My function is working correctly and executes for every change as it was written to do.
With that said, and, as per Firebase's recommendation:
• Debouncing - when listening to realtime changes in Cloud Firestore, this solution is likely to trigger multiple changes. If these changes trigger more events than you want, manually debounce the Cloud Firestore events.
I would like to do just that.
Can anyone offer a good approach?
If we look at this function based on Firebase's example:
exports.onUserStatusChanged = functions.database.ref('/status/{uid}').onUpdate(
async (change, context) => {
// Get the data written to Realtime Database
const eventStatus = change.after.val();
// Create a reference to the corresponding Firestore document
const userStatusFirestoreRef = firestore.doc(`status/${context.params.uid}`);
// re-read the current data and compare the timestamps.

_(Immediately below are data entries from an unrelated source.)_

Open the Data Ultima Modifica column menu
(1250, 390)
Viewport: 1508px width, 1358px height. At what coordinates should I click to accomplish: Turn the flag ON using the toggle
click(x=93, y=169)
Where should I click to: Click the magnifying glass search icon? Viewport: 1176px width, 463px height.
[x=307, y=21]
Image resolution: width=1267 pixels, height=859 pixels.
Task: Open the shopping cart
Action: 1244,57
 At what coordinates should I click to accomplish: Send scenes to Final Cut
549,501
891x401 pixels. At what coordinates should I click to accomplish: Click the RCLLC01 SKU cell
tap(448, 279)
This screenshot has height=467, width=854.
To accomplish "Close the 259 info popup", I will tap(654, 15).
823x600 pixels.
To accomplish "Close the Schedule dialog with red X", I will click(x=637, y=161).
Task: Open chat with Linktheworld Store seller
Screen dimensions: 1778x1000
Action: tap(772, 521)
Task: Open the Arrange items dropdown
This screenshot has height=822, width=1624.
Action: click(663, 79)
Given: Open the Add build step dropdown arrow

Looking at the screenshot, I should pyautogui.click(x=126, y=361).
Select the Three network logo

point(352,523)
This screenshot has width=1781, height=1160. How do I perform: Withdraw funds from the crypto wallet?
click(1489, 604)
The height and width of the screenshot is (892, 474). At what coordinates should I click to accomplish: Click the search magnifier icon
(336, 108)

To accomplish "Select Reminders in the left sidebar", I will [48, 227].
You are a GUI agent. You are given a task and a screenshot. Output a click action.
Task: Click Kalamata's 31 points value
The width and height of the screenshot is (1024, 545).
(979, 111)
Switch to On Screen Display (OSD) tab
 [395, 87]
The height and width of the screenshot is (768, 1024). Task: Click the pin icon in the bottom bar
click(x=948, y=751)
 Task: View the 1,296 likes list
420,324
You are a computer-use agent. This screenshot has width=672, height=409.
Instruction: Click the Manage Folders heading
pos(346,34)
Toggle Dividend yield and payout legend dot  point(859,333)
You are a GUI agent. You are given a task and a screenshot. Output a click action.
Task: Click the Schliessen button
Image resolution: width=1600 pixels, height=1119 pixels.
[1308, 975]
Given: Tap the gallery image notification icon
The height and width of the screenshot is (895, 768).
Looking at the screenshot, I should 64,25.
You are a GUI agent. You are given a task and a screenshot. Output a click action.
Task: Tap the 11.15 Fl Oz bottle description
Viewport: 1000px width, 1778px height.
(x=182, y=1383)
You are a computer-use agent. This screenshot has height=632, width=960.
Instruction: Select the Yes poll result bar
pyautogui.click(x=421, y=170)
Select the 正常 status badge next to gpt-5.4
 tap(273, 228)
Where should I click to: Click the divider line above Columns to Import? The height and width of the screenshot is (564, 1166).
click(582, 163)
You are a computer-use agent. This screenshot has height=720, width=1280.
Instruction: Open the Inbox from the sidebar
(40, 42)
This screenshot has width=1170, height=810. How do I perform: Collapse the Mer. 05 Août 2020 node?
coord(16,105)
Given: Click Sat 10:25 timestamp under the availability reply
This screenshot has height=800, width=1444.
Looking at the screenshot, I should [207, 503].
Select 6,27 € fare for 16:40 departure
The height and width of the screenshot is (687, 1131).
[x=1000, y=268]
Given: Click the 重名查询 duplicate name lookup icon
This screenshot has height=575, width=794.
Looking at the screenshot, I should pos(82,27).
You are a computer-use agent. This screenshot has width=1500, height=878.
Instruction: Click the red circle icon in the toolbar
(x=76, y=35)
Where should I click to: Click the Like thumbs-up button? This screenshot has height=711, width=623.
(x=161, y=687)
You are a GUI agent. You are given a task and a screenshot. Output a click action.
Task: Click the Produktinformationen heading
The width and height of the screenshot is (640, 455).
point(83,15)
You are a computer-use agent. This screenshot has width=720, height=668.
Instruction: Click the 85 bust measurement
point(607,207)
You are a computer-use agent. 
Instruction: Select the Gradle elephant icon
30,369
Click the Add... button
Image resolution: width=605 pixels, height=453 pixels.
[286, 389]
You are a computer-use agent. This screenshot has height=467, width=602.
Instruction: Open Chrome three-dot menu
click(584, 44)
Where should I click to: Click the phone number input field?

const statusSnapshot = await change.after.ref.once('value');
const status = statusSnapshot.val();
// If the current timestamp for this data is newer than
// the data that triggered this event, we exit this function.
if (status.last_changed > eventStatus.last_changed) {
return null;
}
// Otherwise, we convert the last_changed field to a Date
eventStatus.last_changed = new Date(eventStatus.last_changed);
// write it to Firestore
userStatusFirestoreRef.get().then((user: any) => {
user.forEach((result: any) => {
result.ref.set(eventStatus, { merge: true })
});
});
return;
});
How should i attempt to debounce its execution?
Can i attempt to debounce the .onUpdate()
event?
I originally thought the following would suffice:
functions.database.ref('/status/{uid}').onUpdate(
debounce(async(change:any, context:any) => {
...
}, 10000, {
leading: true,
trailing: false
})
);
But, thanks to @doug-stevenson for pointing out that attempting to debounce the onUpdate event in this way will not work for the following reason:
"That's not going to work because each invocation of the function might happen in a completely different server instance with no shared context."